YOUR ASSIGNMENT:
Skip the pictures. Output only the lines below starting at the line with "Click the quantity input field" and ending at the line with "The height and width of the screenshot is (868, 391).", both ends included, exactly as they are.

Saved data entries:
--- --- ---
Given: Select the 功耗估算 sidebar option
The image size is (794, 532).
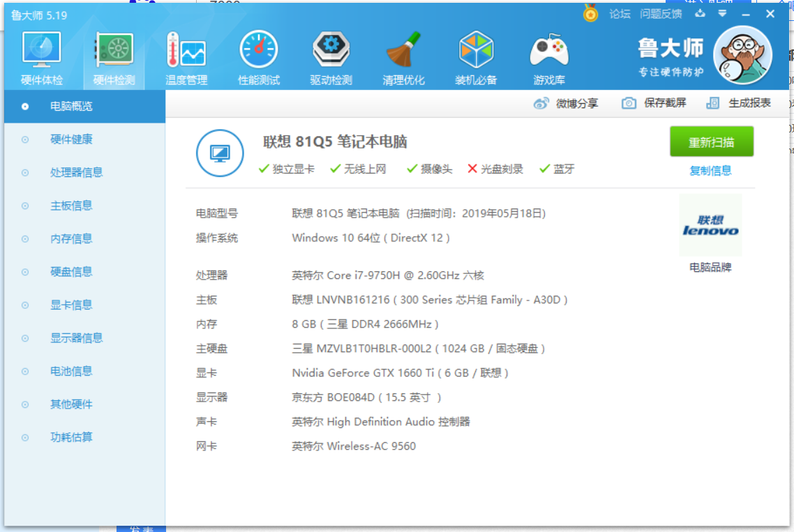Looking at the screenshot, I should 71,437.
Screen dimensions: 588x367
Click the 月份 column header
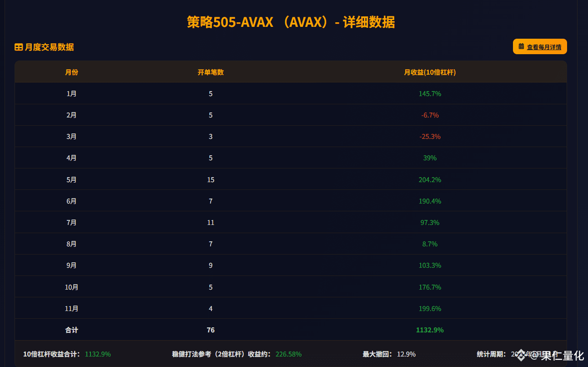71,72
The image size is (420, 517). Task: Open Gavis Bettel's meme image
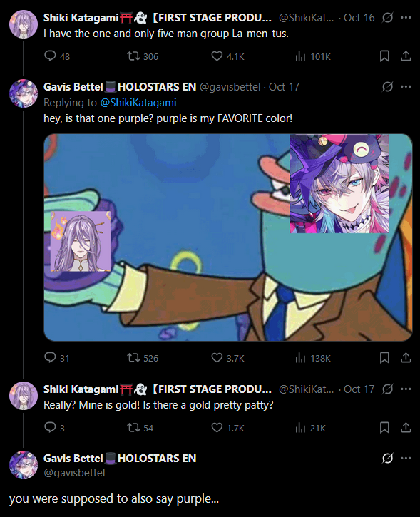point(227,237)
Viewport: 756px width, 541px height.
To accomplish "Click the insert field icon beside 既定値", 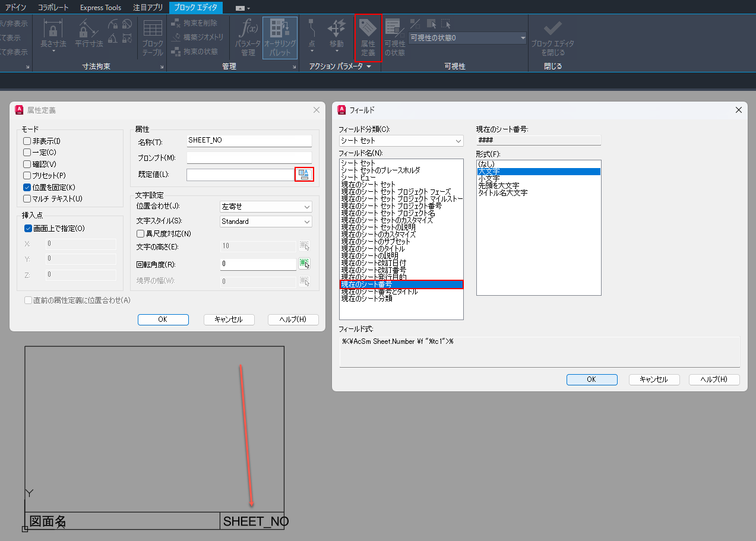I will click(x=304, y=175).
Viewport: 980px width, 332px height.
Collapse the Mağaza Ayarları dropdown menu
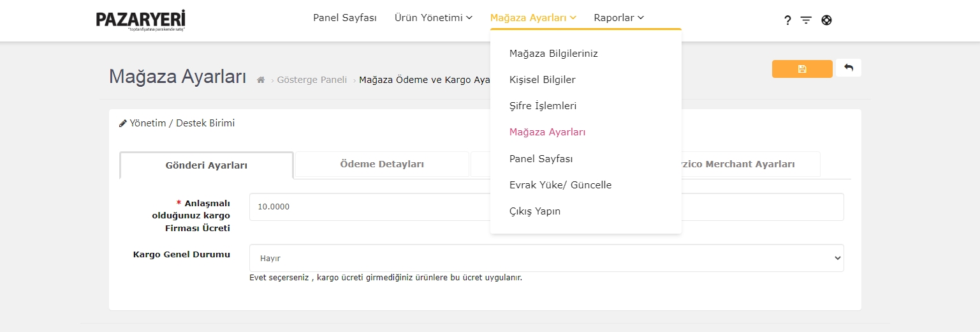(x=533, y=18)
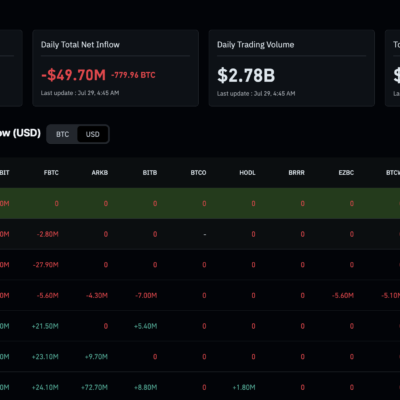Click the -$49.70M net inflow value
The height and width of the screenshot is (400, 400).
coord(73,75)
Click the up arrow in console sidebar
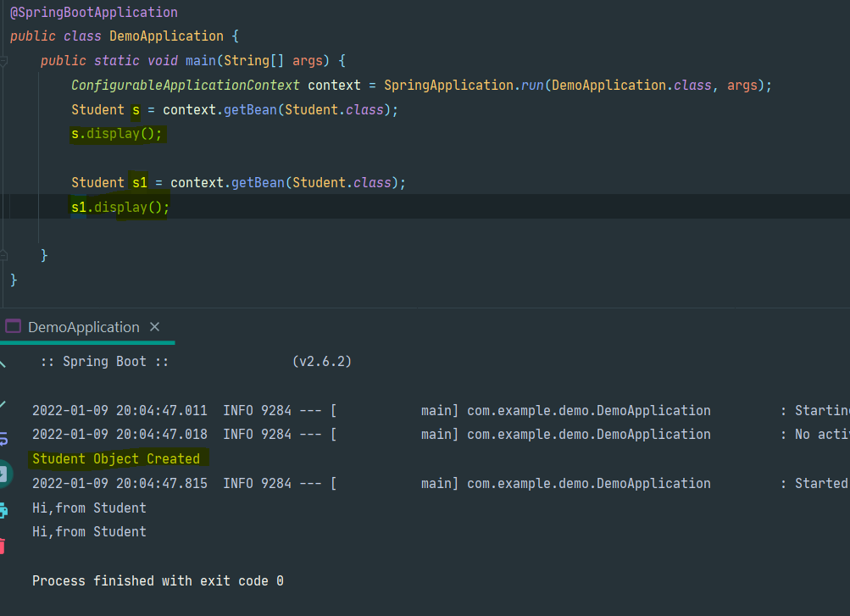Viewport: 850px width, 616px height. click(3, 363)
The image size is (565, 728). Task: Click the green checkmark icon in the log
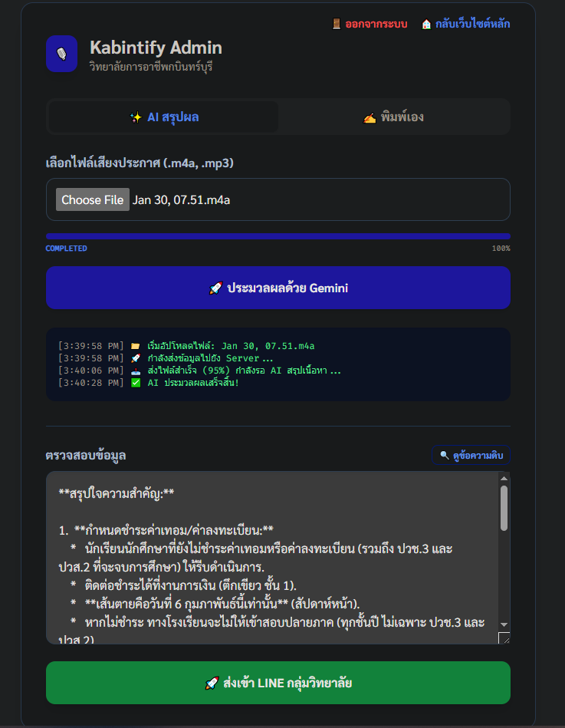[136, 383]
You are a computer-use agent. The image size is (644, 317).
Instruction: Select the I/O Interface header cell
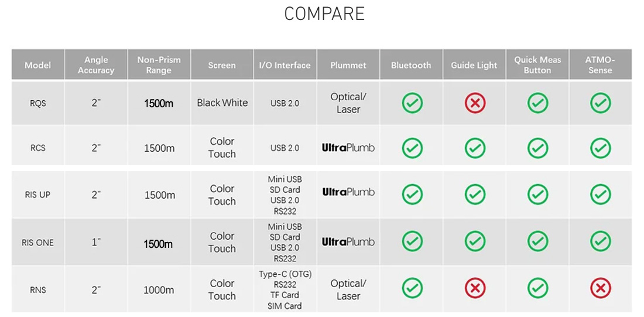(285, 65)
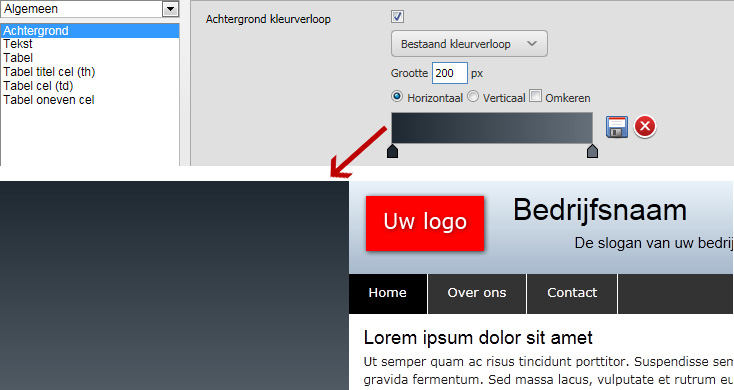Choose Tabel oneven cel in list
Image resolution: width=734 pixels, height=390 pixels.
(x=49, y=100)
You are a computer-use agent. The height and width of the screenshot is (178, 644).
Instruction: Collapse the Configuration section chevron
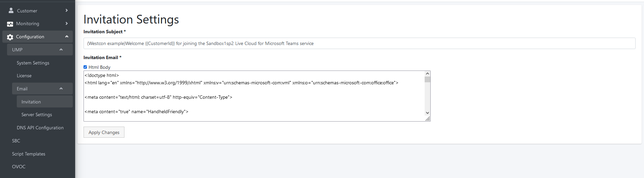coord(67,37)
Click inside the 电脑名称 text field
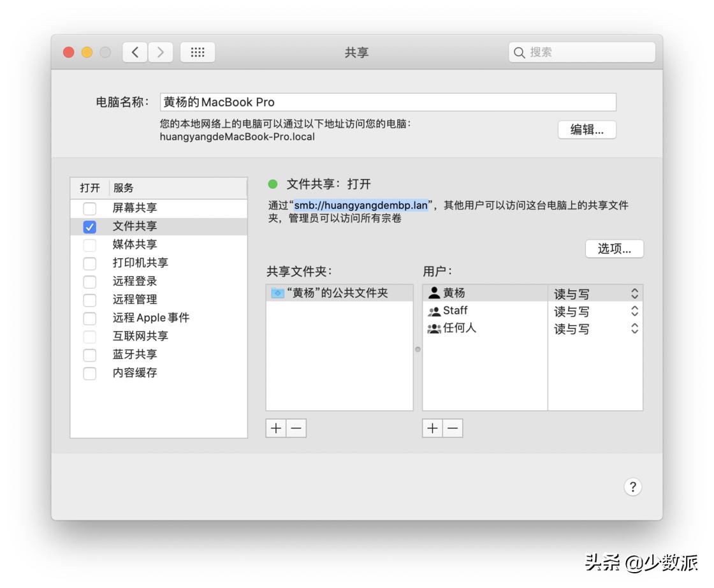The height and width of the screenshot is (588, 714). (x=383, y=101)

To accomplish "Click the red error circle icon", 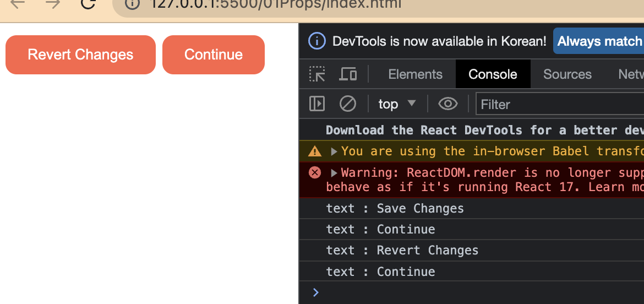I will 315,173.

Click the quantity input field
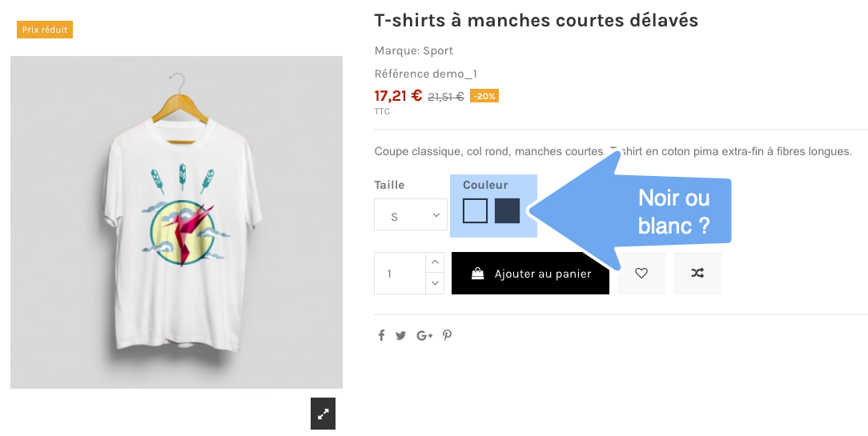pos(400,274)
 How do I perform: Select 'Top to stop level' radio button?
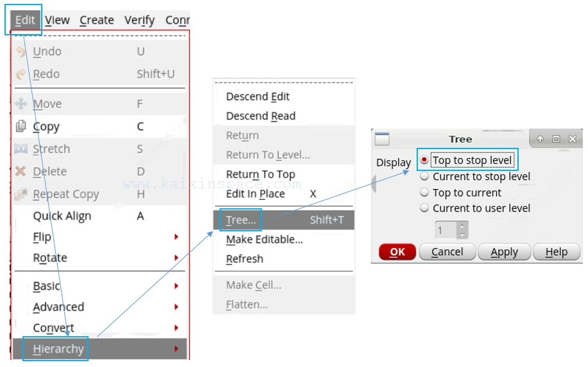coord(424,160)
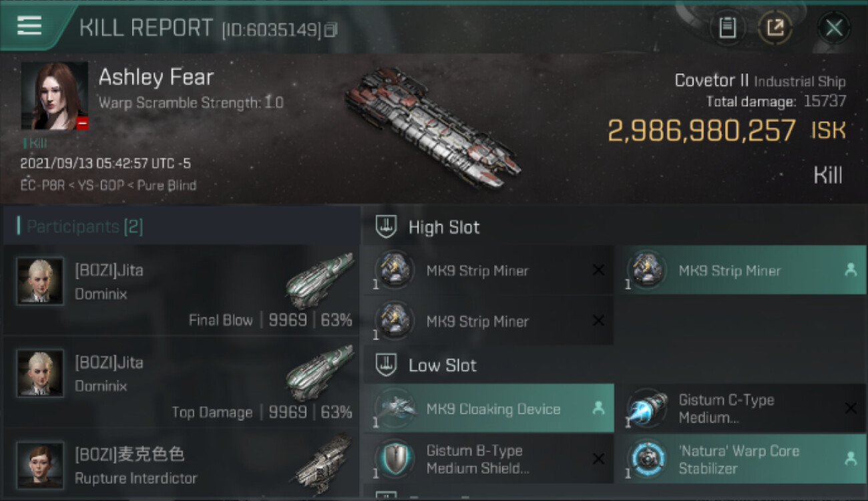The height and width of the screenshot is (501, 868).
Task: Open the Top Damage Jita pilot portrait
Action: coord(40,373)
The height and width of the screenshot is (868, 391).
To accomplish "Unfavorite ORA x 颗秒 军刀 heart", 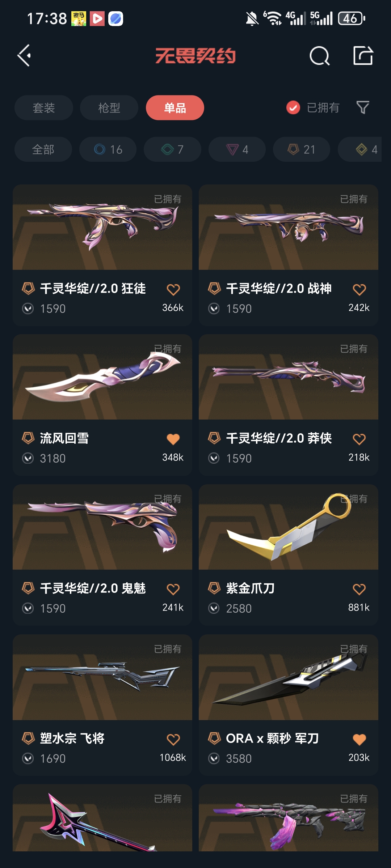I will pyautogui.click(x=359, y=739).
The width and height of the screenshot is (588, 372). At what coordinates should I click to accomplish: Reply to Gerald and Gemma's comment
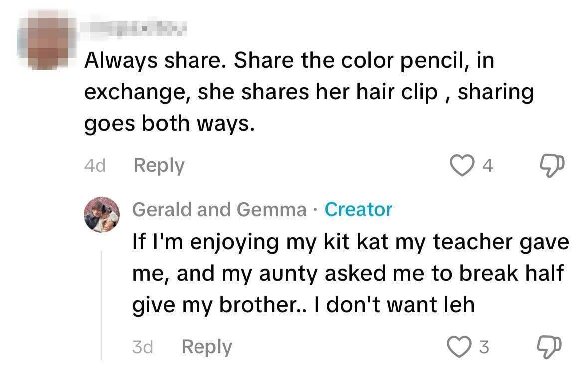point(206,347)
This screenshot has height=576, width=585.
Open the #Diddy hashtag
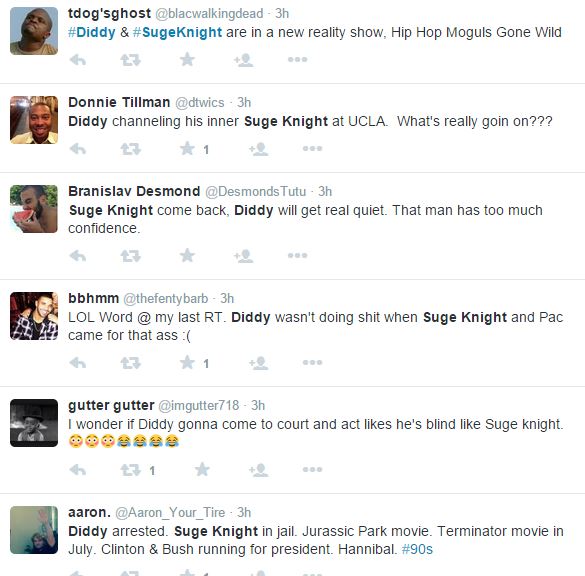(x=92, y=32)
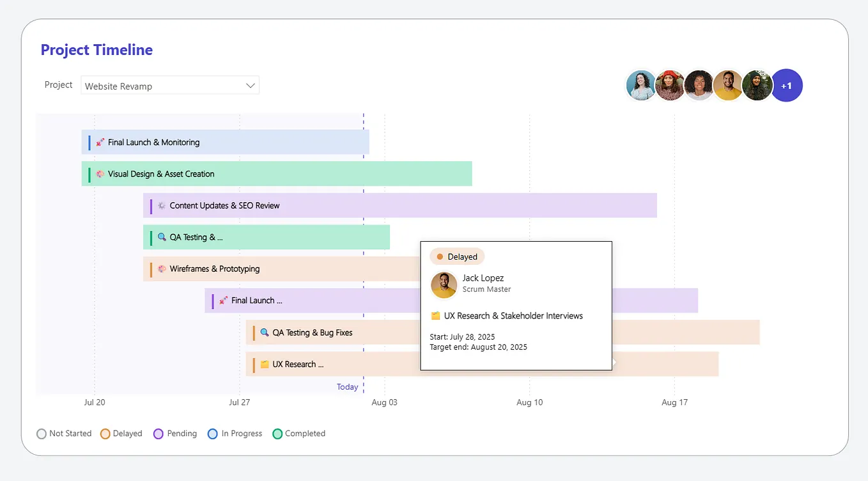Click Jack Lopez's profile picture in the tooltip
This screenshot has height=481, width=868.
(x=444, y=285)
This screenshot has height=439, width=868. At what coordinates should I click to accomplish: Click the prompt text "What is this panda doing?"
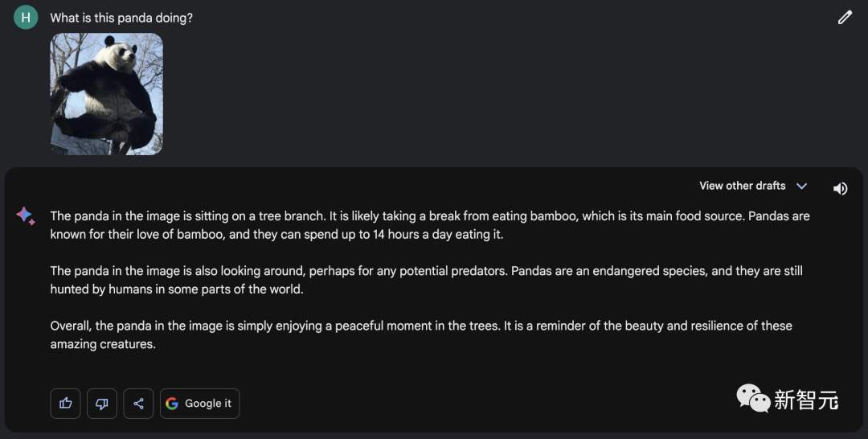tap(121, 18)
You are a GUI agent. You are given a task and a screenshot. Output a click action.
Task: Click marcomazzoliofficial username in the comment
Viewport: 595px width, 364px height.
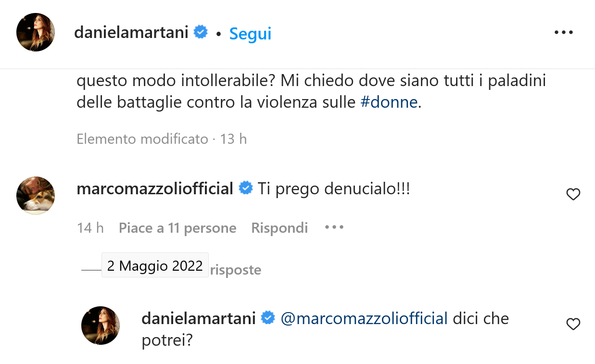click(x=155, y=188)
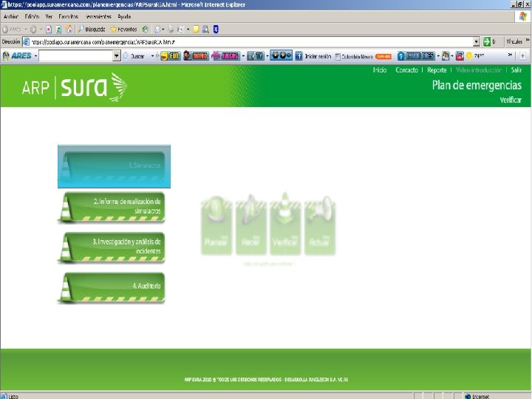This screenshot has width=532, height=399.
Task: Open the Herramientas menu
Action: point(98,16)
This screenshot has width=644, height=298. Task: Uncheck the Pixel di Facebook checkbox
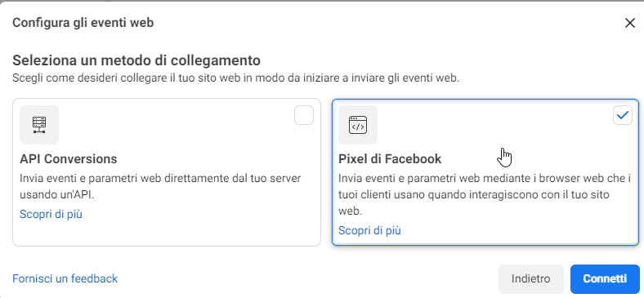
--- --- ---
WORKED SOLUTION:
Click the quantity input field
pos(400,274)
 How do I perform: Select 'Top to stop level' radio button?
coord(424,160)
The height and width of the screenshot is (501, 868).
Task: Open the Top Damage Jita pilot portrait
Action: coord(40,373)
The height and width of the screenshot is (868, 391).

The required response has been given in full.